Under federal law, all understandings that are relevant to a guilty plea must be disclosed to the judge. It would be not merely a serious ethical breach for government lawyers to fail to reveal such an arrangement. It would be a fraud on the court.
Of course, if a deal of the kind Powell is alleging had been disclosed, it would have illustrated the hardball that Mueller and his band of activist Democratic prosecutors were playing in an effort to nail President Trump. You’re stunned to hear it, I’m sure.
There is going to be more on this. But a few more points should be made.
First, Sidney Powell had nothing to do with negotiating Flynn’s guilty plea. To the contrary, she has been intrepid in investigating whether that plea was induced by prosecutorial misconduct. Flynn was originally represented by the very politically connected Washington firm of Covington & Burling. The firm’s performance has already raised questions: They counseled Flynn on his FARA submissions, filing the FARA documents with the DOJ on his behalf; and they also represented him in his plea negotiations with Mueller’s staff, which involved the integrity of these same FARA filings. That’s a conflict of interest, and though the DOJ maintains that Flynn waived it, there is a question about whether such a conflict is waivable. Now comes the claim about a side deal not to prosecute Flynn’s son. Let’s stress that nothing has been proved at this point. But if Covington’s lawyers colluded with government lawyers to make such a deal and conceal it from the court, that would raise very serious legal and ethical issues.

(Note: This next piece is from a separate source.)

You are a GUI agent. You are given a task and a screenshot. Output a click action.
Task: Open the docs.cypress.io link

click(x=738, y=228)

Second, the Flynn case is so patently disturbing that, weeks back, Attorney General Bill Barr assigned a very well-regarded prosecutor, St. Louis’s U.S. attorney Jeff Jensen, to review it. The new disclosures are a result of Jensen’s investigation. The Justice Department’s disclosure to Ms. Powell indicates that more revelations are forthcoming.

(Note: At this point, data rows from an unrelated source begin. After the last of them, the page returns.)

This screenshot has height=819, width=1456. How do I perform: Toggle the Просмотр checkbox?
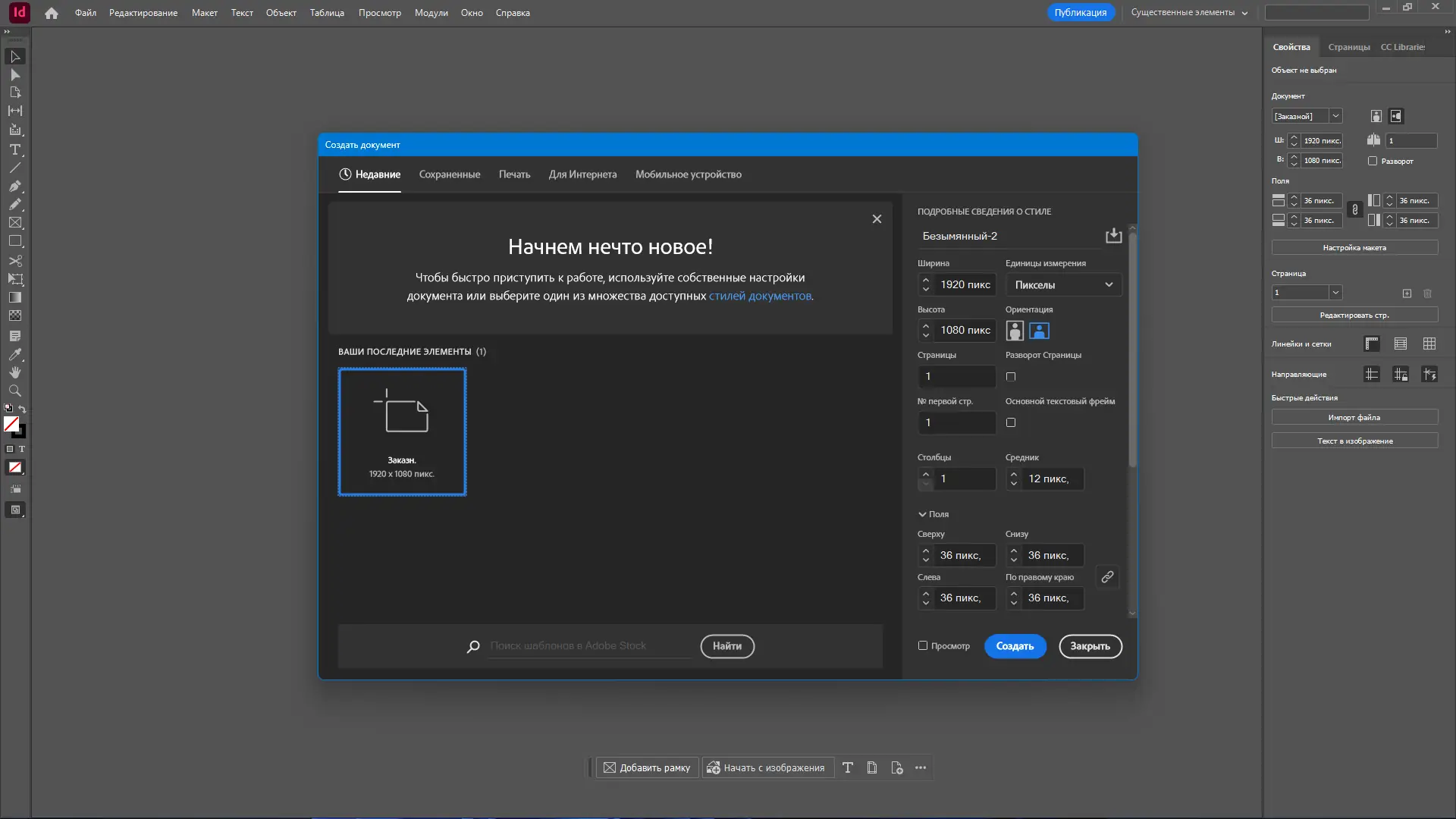coord(923,646)
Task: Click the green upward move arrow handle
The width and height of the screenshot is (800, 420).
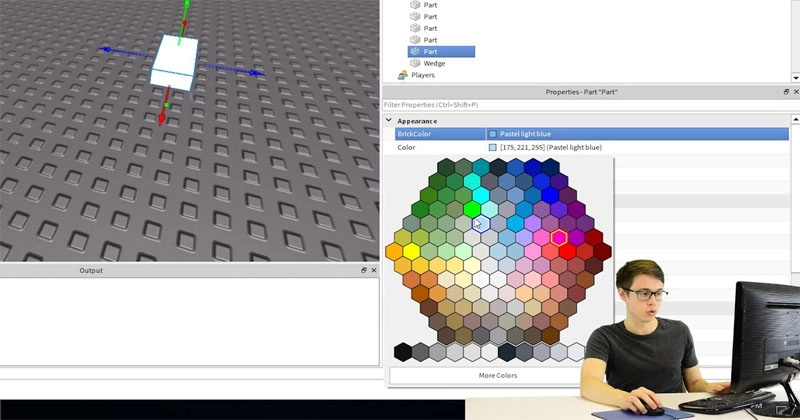Action: coord(183,10)
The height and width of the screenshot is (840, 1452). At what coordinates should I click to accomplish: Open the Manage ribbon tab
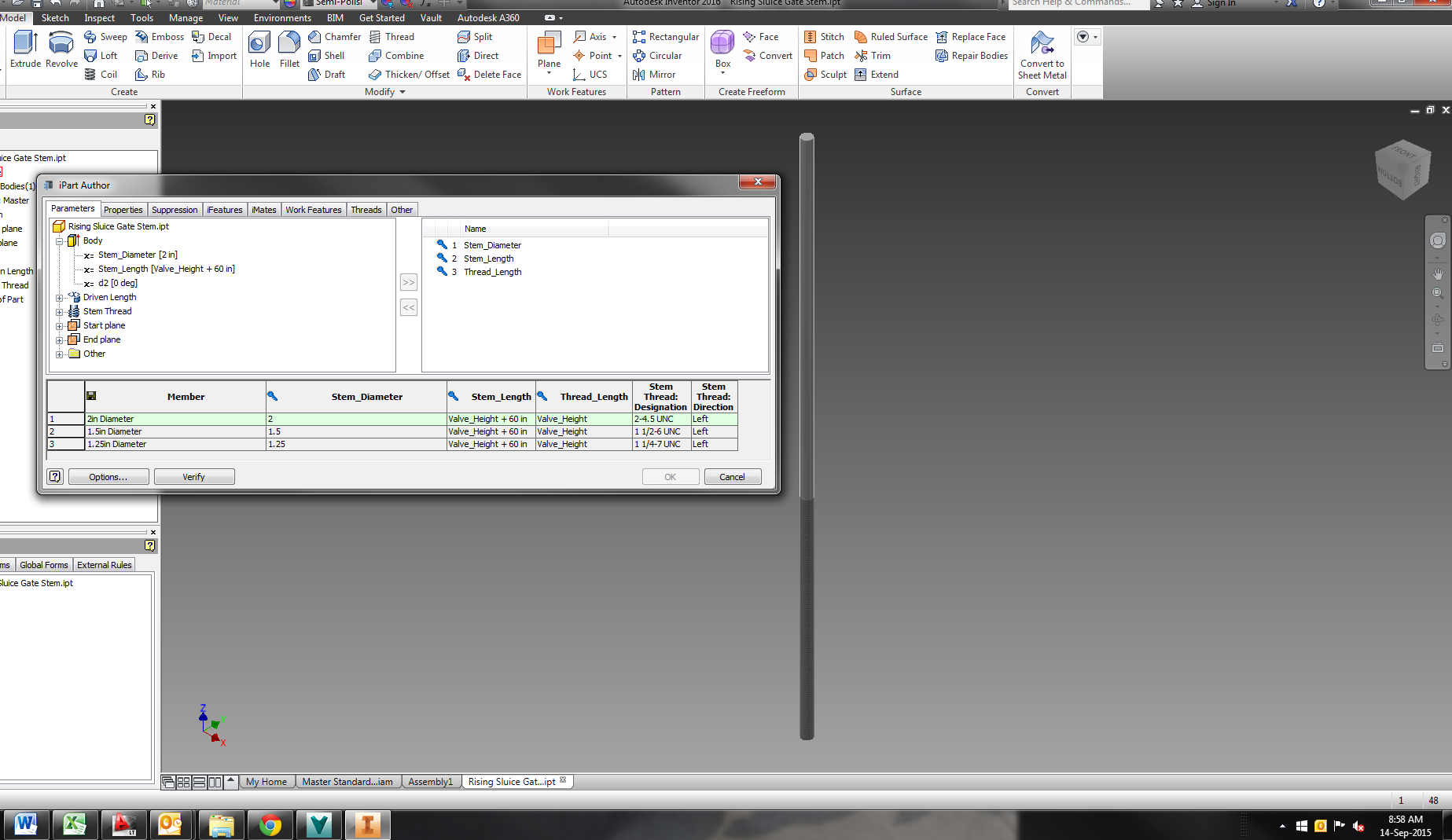tap(186, 17)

Third, Powell’s litigation on Flynn’s behalf has always been uphill — which is why she is to be lauded for pursuing it. The remedy for being bullied into a guilty plea is for the defendant to be permitted to withdraw his plea and fight the charges. In Flynn’s case, that has been an illusory remedy. He must fear that if he voided his agreement and withdrew his plea, prosecutors would be free to charge his son (and to add any new charges they could conjure up against Flynn himself). Confronted by this dilemma, Powell has pressed a daring strategy: try to so enrage the court about the misconduct that the judge would throw the case out rather than merely vacate the guilty plea and leave Flynn fighting the case from square one.
I still do not think, as a matter of law, that a court is going to find that the conduct requires dismissing the indictment — tempted as I might be, if I were the judge. More likely, a good judge would vacate the plea and put the ball in the Justice Department’s court. Does the DOJ really think this case could be prosecuted — or, more to the point, that it should be prosecuted? That it should have been charged in the first place?

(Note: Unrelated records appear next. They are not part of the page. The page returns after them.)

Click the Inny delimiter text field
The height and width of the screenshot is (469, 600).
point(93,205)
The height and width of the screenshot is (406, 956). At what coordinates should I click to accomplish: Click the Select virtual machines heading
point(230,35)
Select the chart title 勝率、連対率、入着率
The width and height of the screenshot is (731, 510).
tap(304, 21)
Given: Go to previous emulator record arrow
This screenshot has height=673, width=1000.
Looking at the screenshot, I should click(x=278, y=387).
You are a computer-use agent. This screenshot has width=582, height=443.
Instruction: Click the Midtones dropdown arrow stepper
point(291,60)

As I’ve said on other occasions, Flynn should never have been prosecuted, and President Trump should long ago have pardoned him. But that’s water under the bridge. For General Flynn, it would probably be best if the court vacated the plea and the Justice Department then dropped the charges.
Finally, in Ball of Collusion, I included a section about the serial outrages in the baseless investigation of General Flynn, a decorated combat commander. We are going to run it at National Review. I concluded by opining that what happened to Flynn was deeply wrong but not illegal. The new disclosures may call for revisiting the latter conclusion.